Bladen, Robeson Had 3,400 Absentee Ballots That Weren't Returned. What Happened To Them?
In the still un-certified 9th Congressional District race, Bladen and Robeson counties had the two highest rate of unreturned absentee mail-in ballots.
Bladen and Robeson also stand out statewide, according to an analysis by Catawba College political science professor Michal Bitzer.
He found there were about 19,400 absentee ballots by mail statewide that were requested but not returned for the Nov. 6 election.
Robeson had 10 percent of those statewide non-returned ballots, and Bladen County had 8 percent of the non-returned ballots. That’s 3,404 ballots.
The two counties make up less than 2 percent of the state’s population.
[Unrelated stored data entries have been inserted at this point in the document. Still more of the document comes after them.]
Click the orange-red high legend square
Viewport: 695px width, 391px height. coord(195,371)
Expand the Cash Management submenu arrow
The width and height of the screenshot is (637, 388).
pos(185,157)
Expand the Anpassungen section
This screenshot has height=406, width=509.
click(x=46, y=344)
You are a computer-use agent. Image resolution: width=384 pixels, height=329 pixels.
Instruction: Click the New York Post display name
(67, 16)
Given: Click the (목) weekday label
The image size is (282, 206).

"The question is, what happened to those votes?" Bitzer said.
Republican Mark Harris is leading Democrat Dan McCready by 905 votes.
On Friday, the North Carolina Board of Elections voted 7-2 tan hold an evidentiary hearing on the 9th District on or before Dec. 21.
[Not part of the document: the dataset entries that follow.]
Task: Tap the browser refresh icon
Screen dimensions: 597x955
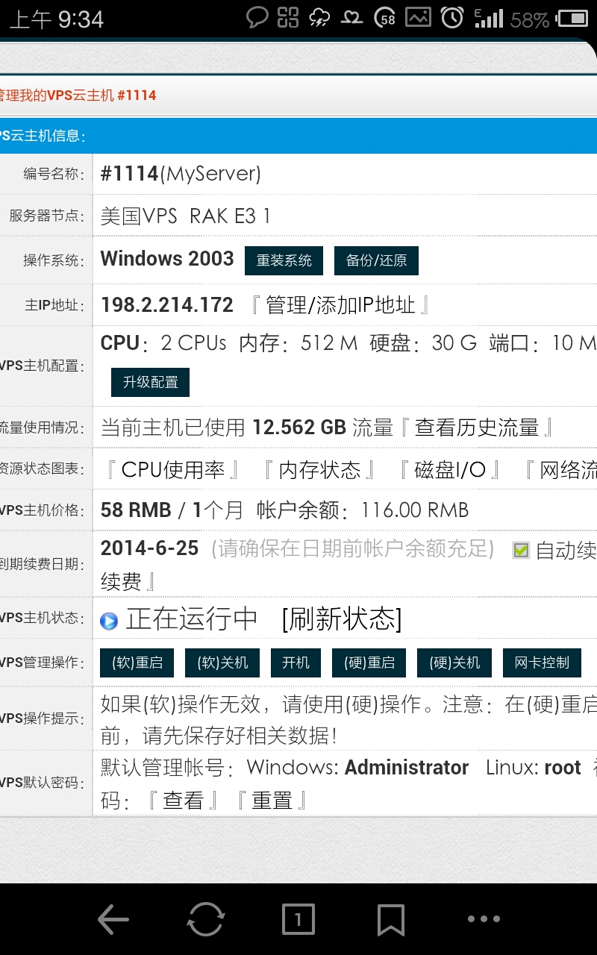Action: 205,919
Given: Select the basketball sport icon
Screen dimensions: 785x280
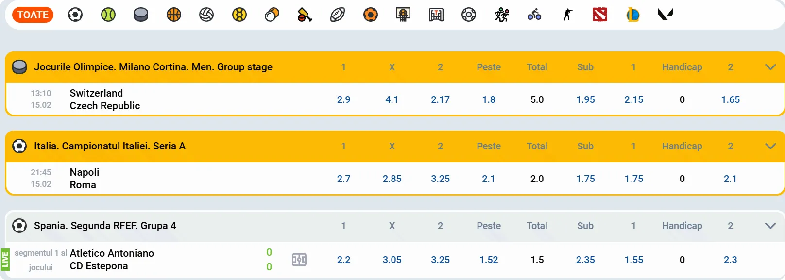Looking at the screenshot, I should 174,15.
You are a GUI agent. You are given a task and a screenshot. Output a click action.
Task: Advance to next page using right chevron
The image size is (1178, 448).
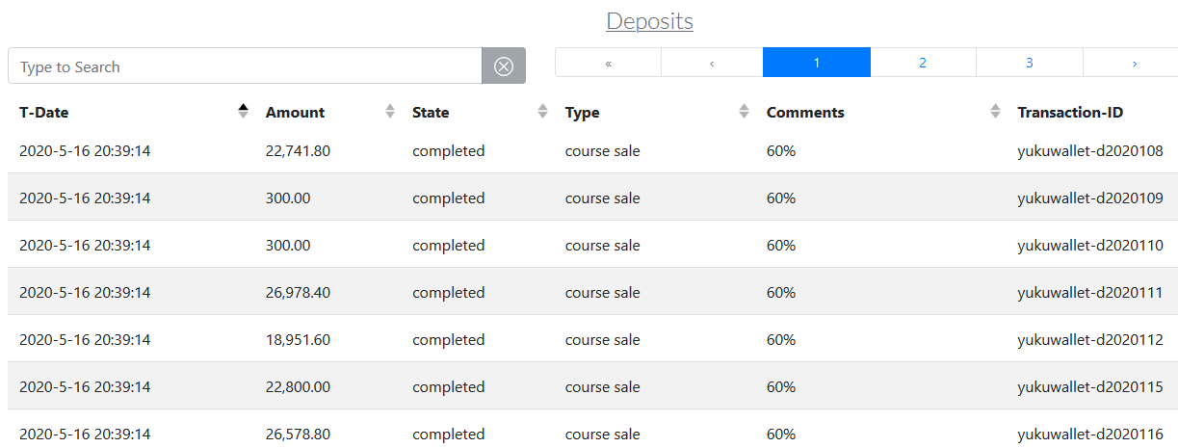(x=1134, y=63)
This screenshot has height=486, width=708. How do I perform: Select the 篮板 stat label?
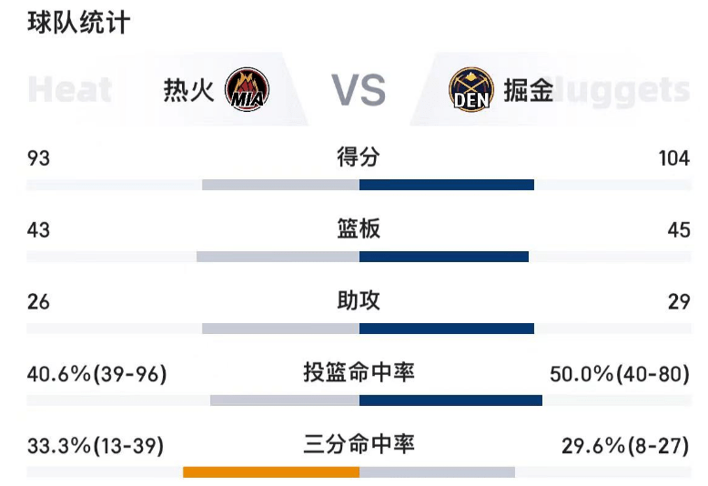(x=359, y=229)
In addition to agreeing to hold the hearing, the board voted not to certify three local races. Two of those are in Bladen County, and one was a judicial race in Robeson County — signs that the state is looking at fraud in both counties.
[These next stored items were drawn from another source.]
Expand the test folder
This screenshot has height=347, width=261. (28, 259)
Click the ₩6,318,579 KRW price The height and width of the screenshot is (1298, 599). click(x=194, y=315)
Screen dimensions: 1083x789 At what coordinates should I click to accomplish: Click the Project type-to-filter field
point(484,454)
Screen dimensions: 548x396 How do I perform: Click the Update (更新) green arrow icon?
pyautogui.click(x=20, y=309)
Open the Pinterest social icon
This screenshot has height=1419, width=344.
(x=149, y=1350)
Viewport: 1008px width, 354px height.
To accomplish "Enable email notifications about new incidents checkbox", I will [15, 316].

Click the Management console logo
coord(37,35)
Two of the four Republican members on the board — Ken Raymond and John Hemphill — voted no. The other two Republicans on the board, Stacy “Four” Eggers and John Lewis, voted with the Democrats.
On Tuesday, the board had voted 9-0 to not certify the race, pending Friday's meeting. Board members met by teleconference for three hours Friday.
Bladen County has a history of both political parties trying to get people to vote absentee by mail.
In the Nov. 6 election, 7.5 percent of all Bladen County ballots cast were by absentee by mail, which is the highest in the 9th Congressional district.
In the May Republican primary between Mark Harris and Robert Pittenger, 22 percent of all ballots cast were absentee by mail. That was by far the highest percentage in the district, and Harris won 96 percent of those votes.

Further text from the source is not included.